Traders are the losers as zeal for Holi wane
THE ENTHUSIASM among people on the occasion of Holi and Rangpanchmi has been waning over the years and there is every likelihood that the festival might get reduced to a mere formality in the years to come. With the festival losing its appeal, the traders and businessmen who depend on it for their business are the primary losers.india Updated: Mar 20, 2006 23:50 IST
THE ENTHUSIASM among people on the occasion of Holi and Rangpanchmi has been waning over the years and there is every likelihood that the festival might get reduced to a mere formality in the years to come. With the festival losing its appeal, the traders and businessmen who depend on it for their business are the primary losers.
The residents and shopkeepers of the City attributed several reasons to this dampening of spirits. They said that now men have also become conscious of their looks and they avoid application of gulal on their faces. The changing lifestyles and shift in the mindset of people towards materialism is also responsible for this apathy towards the festival.
When shopkeepers selling colours and residents of the City were contacted by Hindustan Times most of them were of the opinion that spirits of people on Holi and Rangpanchmi have dampened drastically and it can be said that the people do not welcome and celebrate the festival as they used to in the past due to which the business of traders dealing in pichkaris, gulal, colours etc has been adversely affected.
On this Holi and Rangpanchami considerably greater numbers of clean faces could be seen on the roads. However, business has been affected to a greater extent since the factor of inflation also comes into play, the traders said.
Anil Arande, who sells colours every year on Holi and Rangpanchmi, maintained that compared to last year, this Holi his business had been reduced to less than half. He reasoned that this is a sign of decline in enthusiasm, as this indicates that fewer people are playing Holi and Rangpanchmi.
Similarly Deepak Kakne revealed that his profit last year was Rs 8000, which came down to only Rs 5000 this Holi. He disclosed that business of water pistols had doubled, while sale of dry colours had nose-dived. He said that maximum sale was of water pistol and most of the gulal was left unsold.
He added that nowadays people have developed aversion to gulal, as they are conscious of their looks. Hence they prefer playing with watercolours in spite of acute shortage of water.
He revealed that another change which has taken place in the way of celebration of festival is that adults older than 25 years normally avoid playing Holi and Rangpanchmi and the festival is now limited to mainly teenagers. Deepak disclosed that children up to 15 years of age celebrate the festival with verve, while older citizens normally stay indoors till late in the afternoon.
Anil Ukey, who sold colours at LIG Square for three days, revealed that his business had been on the decline. He further said that the City no longer celebrates Holi and Rangpanchmi with the same fervour.

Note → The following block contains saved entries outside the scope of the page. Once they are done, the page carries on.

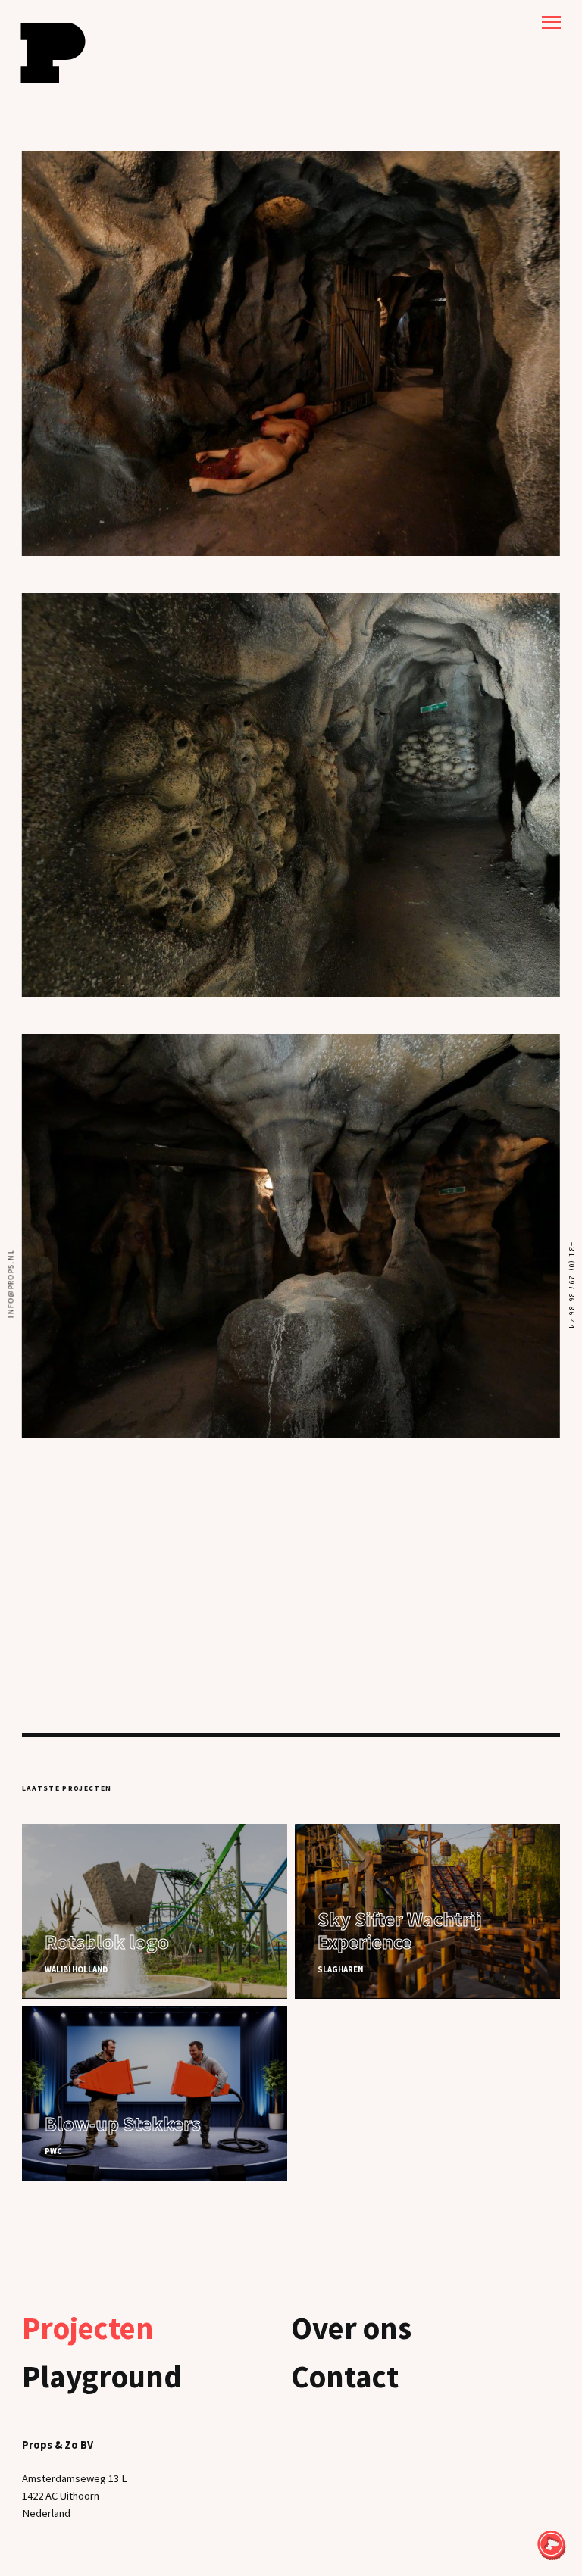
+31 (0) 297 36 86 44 (571, 1285)
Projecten (88, 2328)
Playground (102, 2376)
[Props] (53, 53)
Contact (345, 2376)
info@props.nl (11, 1283)
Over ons (351, 2328)
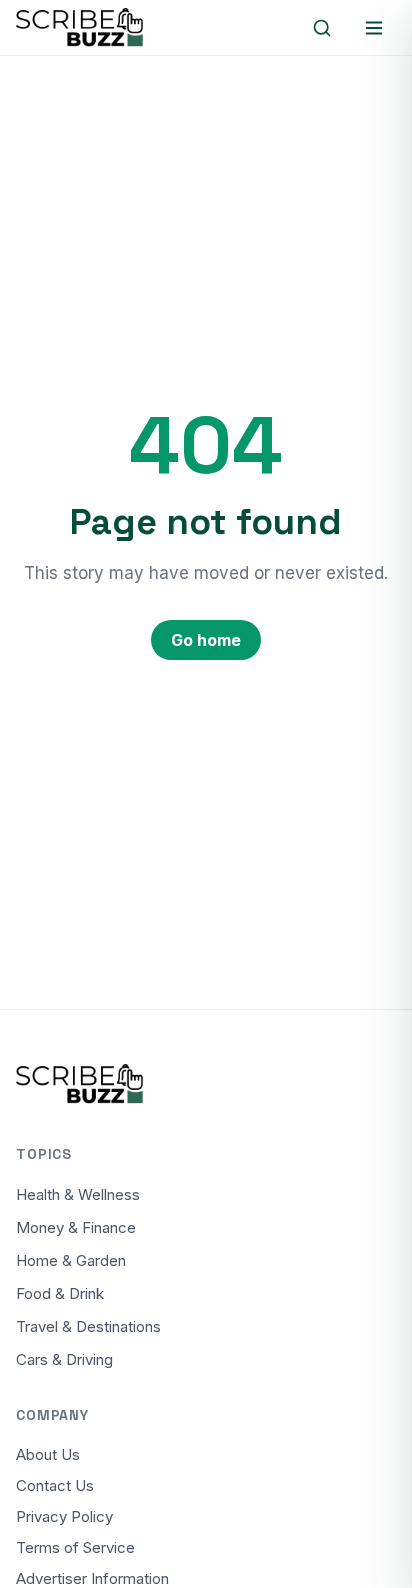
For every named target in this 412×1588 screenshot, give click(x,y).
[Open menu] (374, 28)
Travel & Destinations (88, 1326)
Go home (206, 640)
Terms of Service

Ankit Rathore, resident of Old Palasiya, was also of the same opinion. He said that maximum enthusiasm was witnessed at Rajwada where water drums had been put up on the night preceding Rangpanchmi.
He said than Rangpanchmi was celebrated with greater zeal in the city compared to Holi. He, however, revealed that now the duration of celebration of Rangpanchmi had been reduced to mere four hours and the main fun was from 10 am to 2 pm. He said that number of people playing Rangpanchmi had been declining continuously compared to previous years and with every passing year greater numbers of clean faces could be seen on the roads.

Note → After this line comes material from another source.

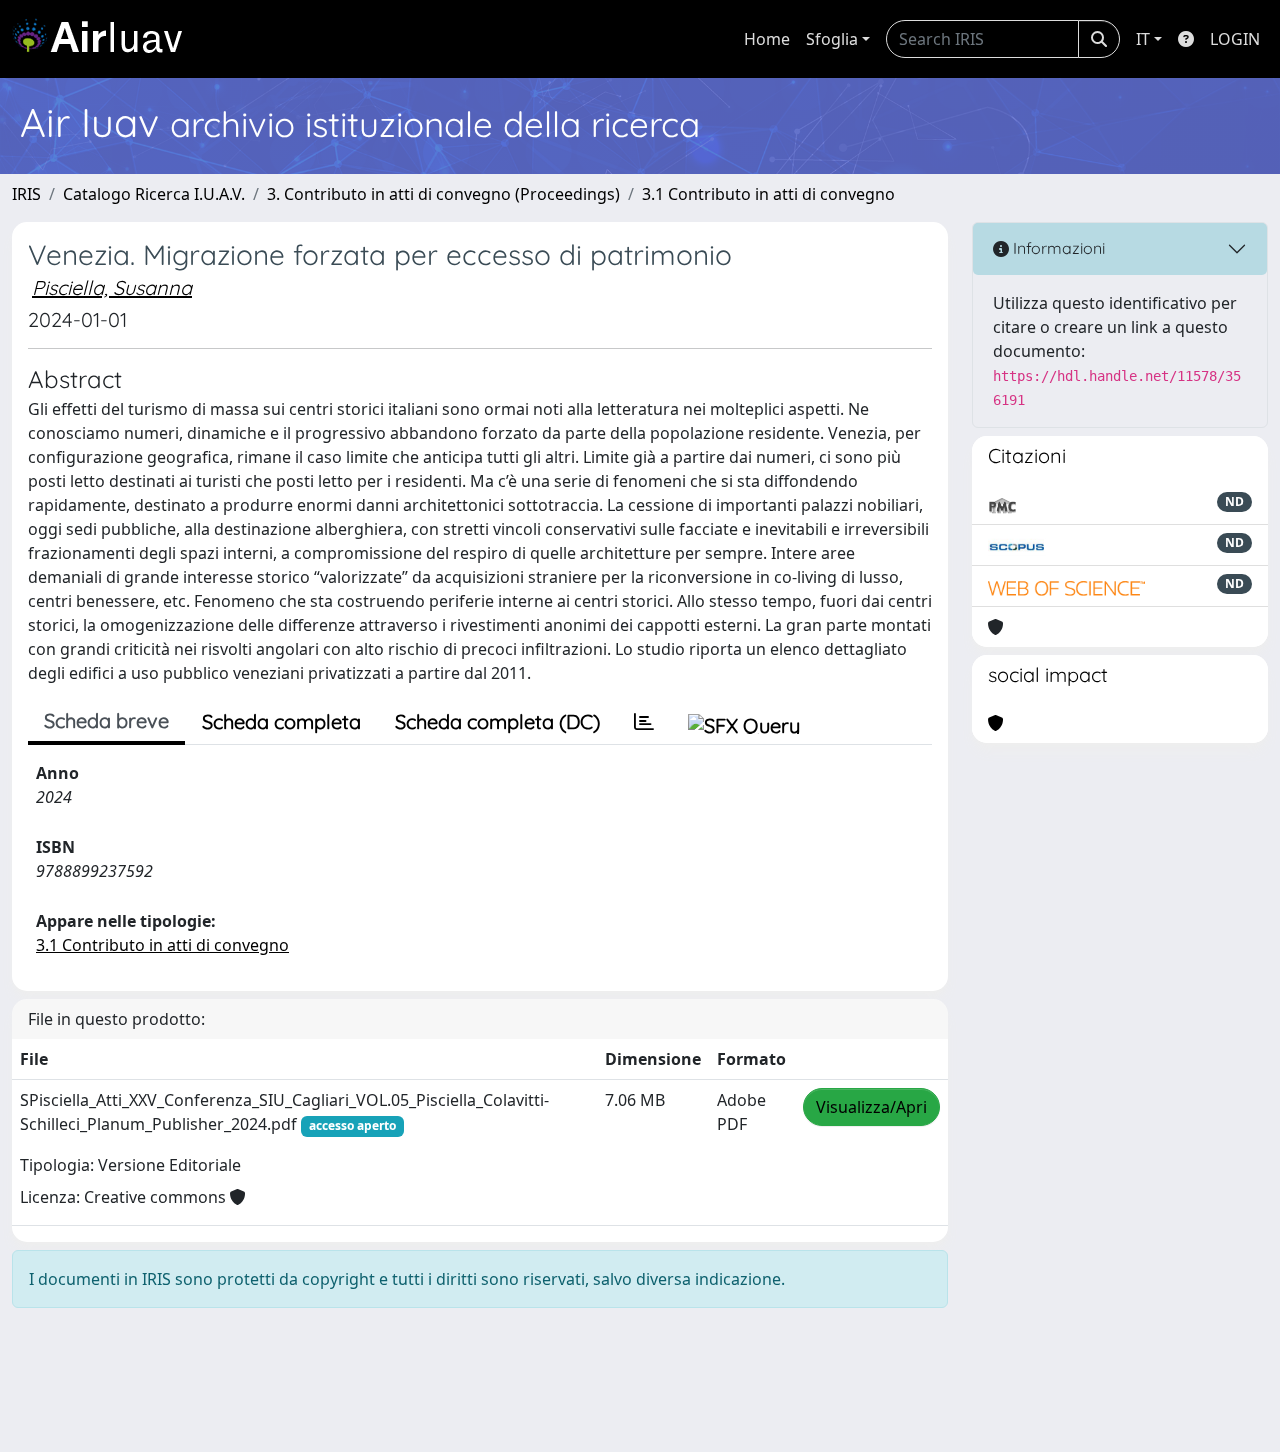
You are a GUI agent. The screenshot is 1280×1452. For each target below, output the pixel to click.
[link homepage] (105, 39)
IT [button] (1143, 39)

College students Neha Singh and Mona Saxena maintained that teenagers stopped playing with colours after 3 pm today, while in the past celebrations lasted till 5 pm.
Retired engineer Prakash Saxena and a teacher Sunil Sharma, however, maintained that the apathy is primarily due to the materialistic outlook of people and their prime objective in life is to earn money and now people have little time for fun and festivals. They added that a change in the mindset was needed.